Yes i liked fresh castings and mushroom compost as soil amendments
@OrganicFarmer do you just topdress and go ? Do you ph or check ppm at all? Indoor or outdoor ? Sorry for pestering folks, i just need knowledge and reading through a bunch of commercial bs wastes ny time. Id rather hear from experience.
I mixed into soil and top dressed if necessary if i was doing a long veg i then fed bloom nutes
Some of my plants start indoors [controlled lighting, ventilation, and temps] and some of my plants are strictly outdoors. Plant species that are more difficult to germinate, I only do indoors. Or for when I want to get an early start, I start indoors. I generally topdress with worm castings. I always check pH.
When feeding your worms, we generally mix shredded newspaper and cardboard with table scraps. Some newspapers have been really good about using non-toxic food-grade inks, and that is an important thing to keep in mind.
I’ve been doing this since 2012. Ask away. I may have an answer. This was my first cannabis grow. It’s turning out ok. I was watering every time with my own worm tea until the ppm got a bit high.
You can’t just top dress with worm castings. You want to mix it in with your soil at 15% or so. Top dressing can lead to a hard layer on top if it dries out, preventing air circulation, among other things. You’re better off just watering with worm tea.
Worm castings are super concentrated, but they aren’t synthetic. They won’t burn your plants. They feed the soil so the soil can feed the plants. Synthetic fertilizers kill the soil and feed plants directly.

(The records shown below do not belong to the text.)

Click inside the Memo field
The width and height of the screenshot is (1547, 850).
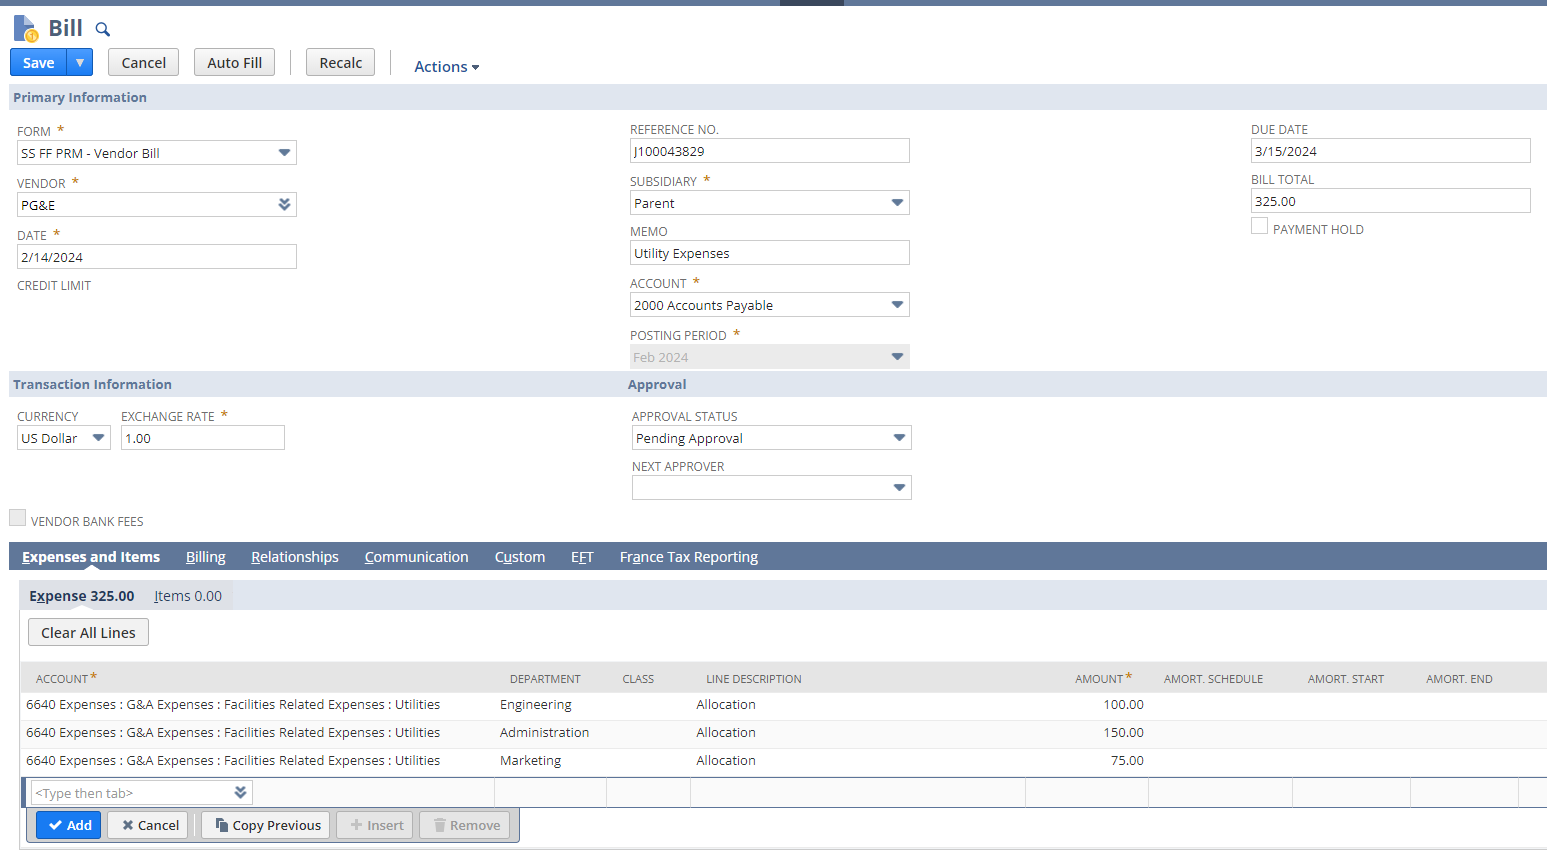pos(768,252)

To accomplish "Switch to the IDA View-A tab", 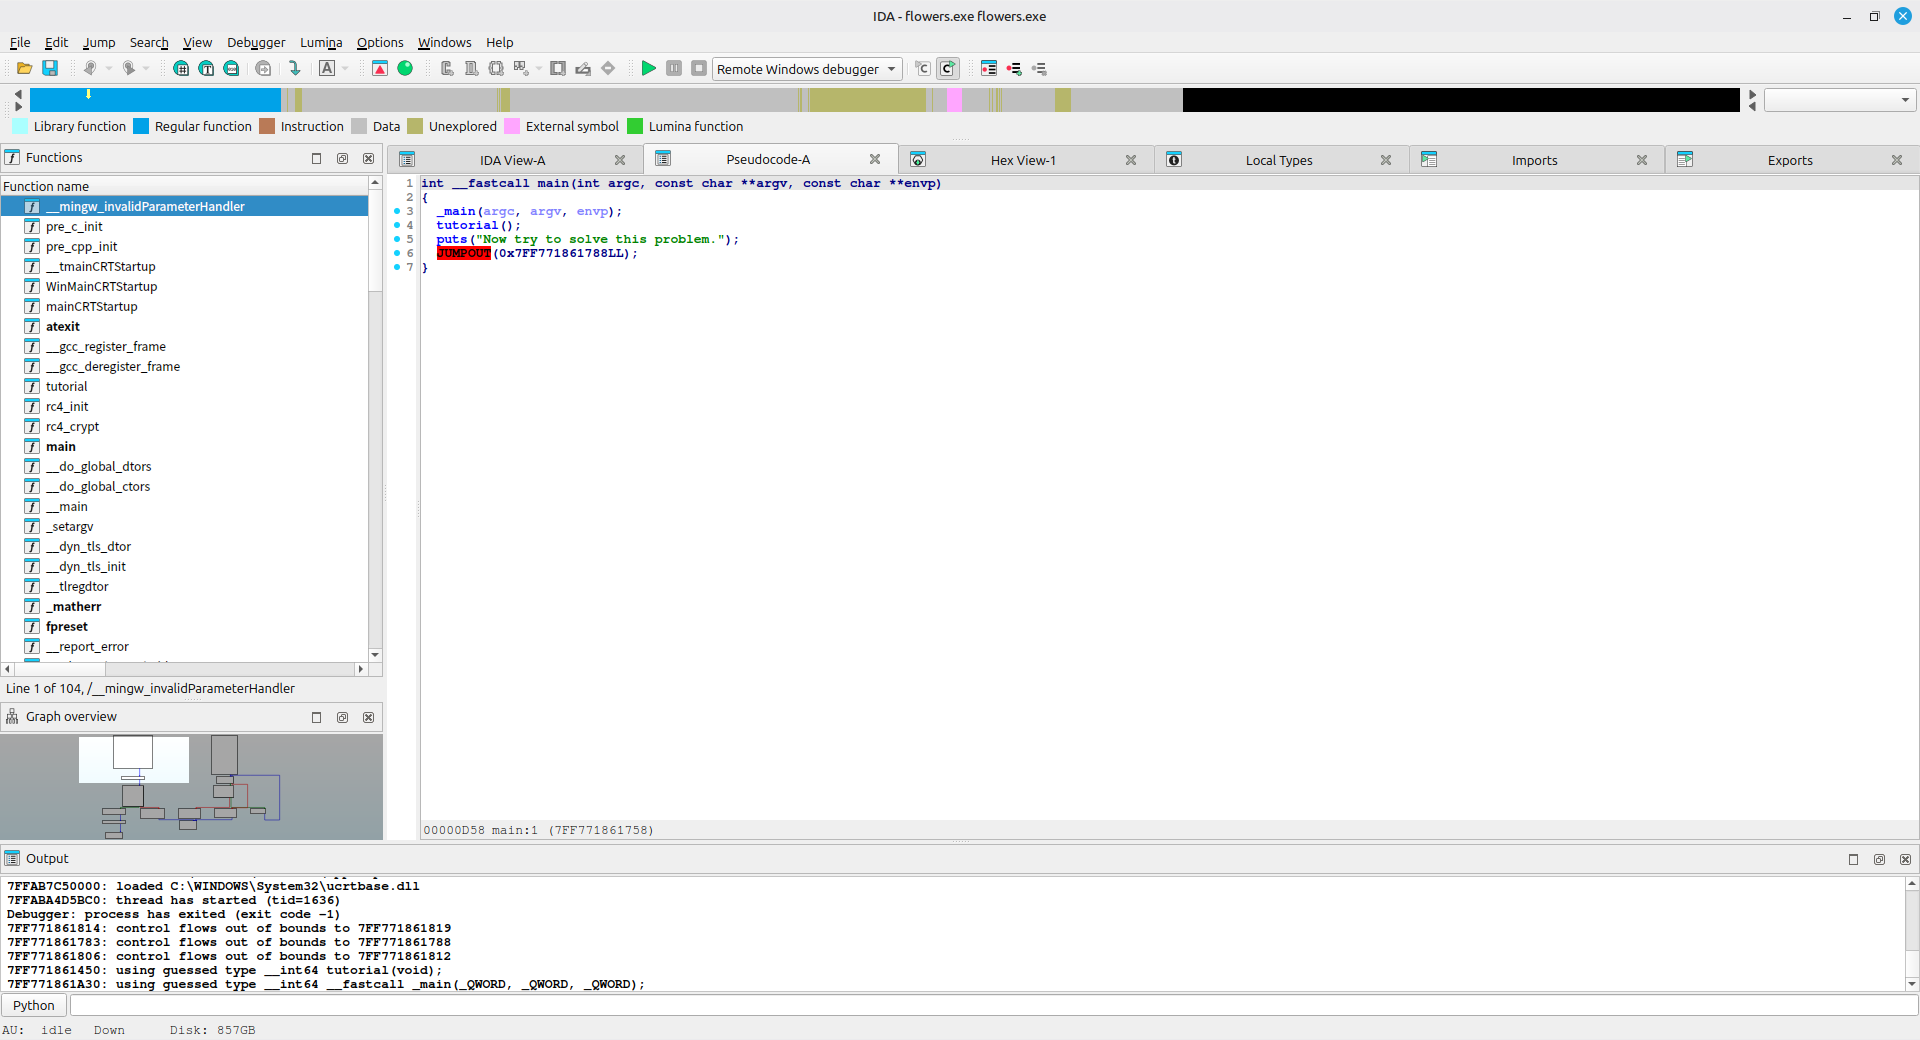I will tap(512, 160).
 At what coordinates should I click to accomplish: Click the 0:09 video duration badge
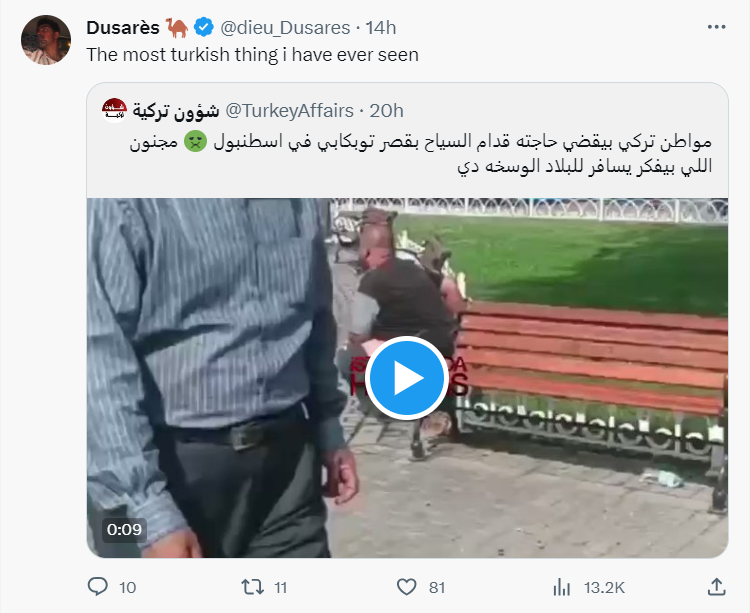124,529
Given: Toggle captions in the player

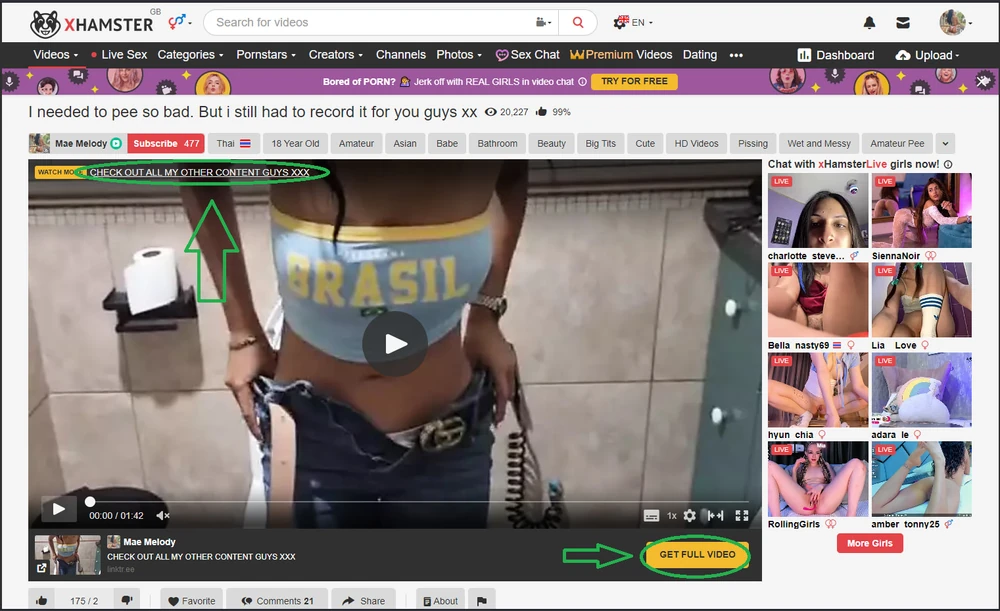Looking at the screenshot, I should [x=651, y=516].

Newspapers use soy-based ink, usually. There’s nothing to worry about with that. A big problem is the plastic on everything. Even things that look like they’re simply cardboard have plastic on them. If you shred stuff before adding them to your worm beds, you may be picking plastic pieces out for days if you shredded some of that cardboard.
Avoid the shiny stuff because that’s where that problem starts, usually. Careful with acidic things like citrus, as they contain enzymes that can literally dissolve the worms.
Windrows are great for a larger outdoor worm bed. Just use cardboard, straw, mulch, etc to cover them. 100% shade and moisture equivalent to a wrung-out-sponge is what you’re shooting for. Temps like we enjoy. 75-80…up to 90ish. Down to 40…ish.
Wormcastings are still an inoculant. The inside of a worm’s stomach is covered in digestive juices. All the dirt pushed through the stomach is coated in those juices and digestive bacteria [stuff that breaks down tiny pebbles into basic nutrients]. In humans, we think of Lacto-bacteria because they are focused on helping us to digest cow milk [lacto–].
You can mix it in, or you can top dress and water. The micro-organisms will flow with the water down deep into the soil, either way.
Pure worm castings will become hard like concrete if it dries out. That’s why top dressing isn’t recommended.